Risks in literature are all about eliminating the passive voice – it is safe but it keeps the readers away and it’s the biggest indicator of fear. And, according to King, fear is at the root of most bad writing. Put your writing in charge and keep your chin high – adventures are in the air, not on the ground. So is freedom. And so is great writing.

Don’t try to steal someone else’s voice.

Austin Kleon has written a lot about how to steal without actually stealing in his artistic guide “Steal like an artist”. And the main idea behind this special sort of stealing is that you don’t actually copy someone else’s work but you let it inspire you and then you create something similar. The tricky part is that it should be better. Now, this is enriching stealing that has nothing to do with stealing someone else’s thunder. Because, “when you try to mimic another writer’s style for any reason other than practice, you’ll produce nothing but “pale imitations,” says King. If you replicate someone else’s feelings and experiences, your story will not only sound fake, but also shallow and unrealistic. You will lose your authenticity.

Write every single day.

King’s attitude towards projects is what people nowadays call proactive and concistant. Once he starts working on a project, he neither stops, nor slows down unless he absolutely has to. He says he does that in order to not let his story slip away and his characters fade.

Writing, in most of its aspects, is a lot like every other thing in the world. For the writer it is as basic and natural as any human instinct. Especially when it comes to pure necessity – the writer absolutely has to write no matter what, no matter how.

It is a common belief among famous writers that there should be consistency in writing otherwise the story’s pace gets messed up and the story, itself, somehow lost and confusing. Furthermore, if you fail to write consistently, the excitement for your idea starts fading and the idea itself stops being as important. Meaning, the core of your work starts disappearing. However, consistency is very often connected with plans and schedules and when the work on an idea starts feeling like work, you should just take it “one word at a time.”

Have the guts to cut.

Writers become attached to their words. But what turns a page into a work of art is its’ simplicity – the art to have all the right words and not a single one more.

When revising, writers have a difficult time letting go of words and sentences, even whole paragraphs. What King advises all writers is to let that go – let yourself write the greatest story by cutting everything that may slow her down on the way to perfection. As king very wisely says, “Kill your darlings, kill your darlings, even when it breaks your egocentric little scribbler’s heart, kill your darlings.”

Don’t be a little scribbler. Be a great writer. Do as King says. Do as Vonnegut says: “If a sentence, no matter how excellent, does not illuminate your subject in some new and useful way, scratch it out.”

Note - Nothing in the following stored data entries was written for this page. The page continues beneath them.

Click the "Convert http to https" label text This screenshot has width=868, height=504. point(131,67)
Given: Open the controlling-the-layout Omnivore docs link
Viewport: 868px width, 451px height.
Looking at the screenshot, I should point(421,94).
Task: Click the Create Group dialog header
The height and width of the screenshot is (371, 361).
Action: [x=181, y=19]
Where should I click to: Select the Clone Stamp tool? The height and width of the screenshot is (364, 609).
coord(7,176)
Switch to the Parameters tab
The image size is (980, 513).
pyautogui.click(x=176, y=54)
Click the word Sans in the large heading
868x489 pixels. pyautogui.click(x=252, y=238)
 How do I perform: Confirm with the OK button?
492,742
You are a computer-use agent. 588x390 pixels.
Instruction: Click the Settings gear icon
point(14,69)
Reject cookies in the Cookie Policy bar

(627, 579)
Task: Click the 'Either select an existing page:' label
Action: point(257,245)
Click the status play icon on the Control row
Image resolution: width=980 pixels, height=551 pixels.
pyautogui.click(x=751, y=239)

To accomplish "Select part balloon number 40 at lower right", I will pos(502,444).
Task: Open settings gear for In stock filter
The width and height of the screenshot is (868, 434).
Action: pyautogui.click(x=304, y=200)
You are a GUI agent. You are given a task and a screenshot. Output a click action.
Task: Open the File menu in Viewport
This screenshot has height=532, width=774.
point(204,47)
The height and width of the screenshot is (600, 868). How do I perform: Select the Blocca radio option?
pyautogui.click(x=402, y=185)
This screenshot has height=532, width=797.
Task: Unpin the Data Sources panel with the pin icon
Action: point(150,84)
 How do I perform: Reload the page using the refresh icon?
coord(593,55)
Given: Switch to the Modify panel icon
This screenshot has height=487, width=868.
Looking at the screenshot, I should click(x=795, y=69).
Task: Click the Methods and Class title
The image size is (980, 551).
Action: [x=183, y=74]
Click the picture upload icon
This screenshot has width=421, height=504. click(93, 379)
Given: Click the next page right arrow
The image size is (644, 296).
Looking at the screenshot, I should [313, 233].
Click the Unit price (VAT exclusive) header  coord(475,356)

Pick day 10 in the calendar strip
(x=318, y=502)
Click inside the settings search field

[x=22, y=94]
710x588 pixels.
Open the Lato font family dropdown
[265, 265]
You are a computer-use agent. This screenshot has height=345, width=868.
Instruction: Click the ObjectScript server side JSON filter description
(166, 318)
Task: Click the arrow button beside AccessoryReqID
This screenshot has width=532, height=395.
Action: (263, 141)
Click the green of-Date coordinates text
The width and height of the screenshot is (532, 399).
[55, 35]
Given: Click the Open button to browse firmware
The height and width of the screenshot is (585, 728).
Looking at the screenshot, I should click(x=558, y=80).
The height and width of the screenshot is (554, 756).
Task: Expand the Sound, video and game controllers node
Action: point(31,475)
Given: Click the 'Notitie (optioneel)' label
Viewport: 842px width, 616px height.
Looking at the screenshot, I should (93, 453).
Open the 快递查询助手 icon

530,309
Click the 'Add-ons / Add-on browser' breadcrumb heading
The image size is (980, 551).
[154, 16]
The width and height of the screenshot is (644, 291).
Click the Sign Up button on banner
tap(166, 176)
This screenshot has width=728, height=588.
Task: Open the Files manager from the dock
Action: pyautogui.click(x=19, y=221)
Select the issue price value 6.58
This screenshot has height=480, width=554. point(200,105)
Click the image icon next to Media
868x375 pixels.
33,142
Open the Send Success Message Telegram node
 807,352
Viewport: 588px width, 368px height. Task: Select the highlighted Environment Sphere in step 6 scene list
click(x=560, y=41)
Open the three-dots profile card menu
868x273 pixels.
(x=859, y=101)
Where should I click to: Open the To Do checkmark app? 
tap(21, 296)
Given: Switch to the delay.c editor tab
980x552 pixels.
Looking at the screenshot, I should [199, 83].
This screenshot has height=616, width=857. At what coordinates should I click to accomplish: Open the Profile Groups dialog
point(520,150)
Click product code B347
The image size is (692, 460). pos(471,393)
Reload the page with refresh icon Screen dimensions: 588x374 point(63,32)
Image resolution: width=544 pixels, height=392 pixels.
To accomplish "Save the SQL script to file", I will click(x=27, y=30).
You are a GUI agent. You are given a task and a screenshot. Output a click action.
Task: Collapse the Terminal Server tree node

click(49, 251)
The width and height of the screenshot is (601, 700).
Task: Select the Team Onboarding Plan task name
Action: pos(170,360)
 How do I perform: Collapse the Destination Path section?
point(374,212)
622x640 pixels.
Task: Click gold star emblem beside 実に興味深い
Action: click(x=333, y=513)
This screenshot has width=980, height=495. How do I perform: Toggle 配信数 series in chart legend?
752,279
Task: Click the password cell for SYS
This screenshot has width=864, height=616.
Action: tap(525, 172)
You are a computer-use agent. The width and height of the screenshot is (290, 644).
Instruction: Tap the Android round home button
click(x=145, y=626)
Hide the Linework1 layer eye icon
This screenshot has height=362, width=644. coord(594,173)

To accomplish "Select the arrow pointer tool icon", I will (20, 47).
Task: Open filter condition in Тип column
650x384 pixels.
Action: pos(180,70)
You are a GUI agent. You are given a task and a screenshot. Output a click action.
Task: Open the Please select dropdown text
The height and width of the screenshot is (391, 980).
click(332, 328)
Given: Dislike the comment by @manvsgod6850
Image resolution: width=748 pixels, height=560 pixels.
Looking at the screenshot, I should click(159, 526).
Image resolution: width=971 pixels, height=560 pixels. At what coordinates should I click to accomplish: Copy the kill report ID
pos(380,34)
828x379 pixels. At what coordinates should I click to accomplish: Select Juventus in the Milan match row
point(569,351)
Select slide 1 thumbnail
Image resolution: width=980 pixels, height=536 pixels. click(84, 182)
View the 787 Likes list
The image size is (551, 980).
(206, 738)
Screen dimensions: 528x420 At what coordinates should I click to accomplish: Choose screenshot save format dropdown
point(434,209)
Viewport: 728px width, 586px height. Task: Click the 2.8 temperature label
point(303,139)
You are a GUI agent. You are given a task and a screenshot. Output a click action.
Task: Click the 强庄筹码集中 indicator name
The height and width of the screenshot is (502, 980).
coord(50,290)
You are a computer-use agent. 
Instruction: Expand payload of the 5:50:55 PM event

The key to brilliance are not always brilliant words.

Stay married, be healthy and live a good life

Or, in other words, do more of what makes you happy. Because your happiness is the key to your success, no matter how obvious this sounds. King attributes his success to two things: his physical health and his marriage. He had the greatest luck to marry a self-reliant woman who supports him and takes zero shit from him or anyone else, as he says. And he says that she is the one who had made the continuity of his working life possible.

And, to conclude, King believes it is important to have a strong balance in your life, so writing doesn’t consume you. You are a writer first, but a person even before that. All you have to do is prioritize well, as we have already learned. Because as Henry Miller says “Keep human! See people, go places, drink if you feel like it.”

Or don’t – but always do the most human thing: be free in all you do and all you feel. Because this is what will keep you authentic and real. So, a sentence of gratitude to her. And to King, who may very well turn into the bard of contemporary horror.

NOTE: *All quotes in the text that have no author, are Stephen King’s.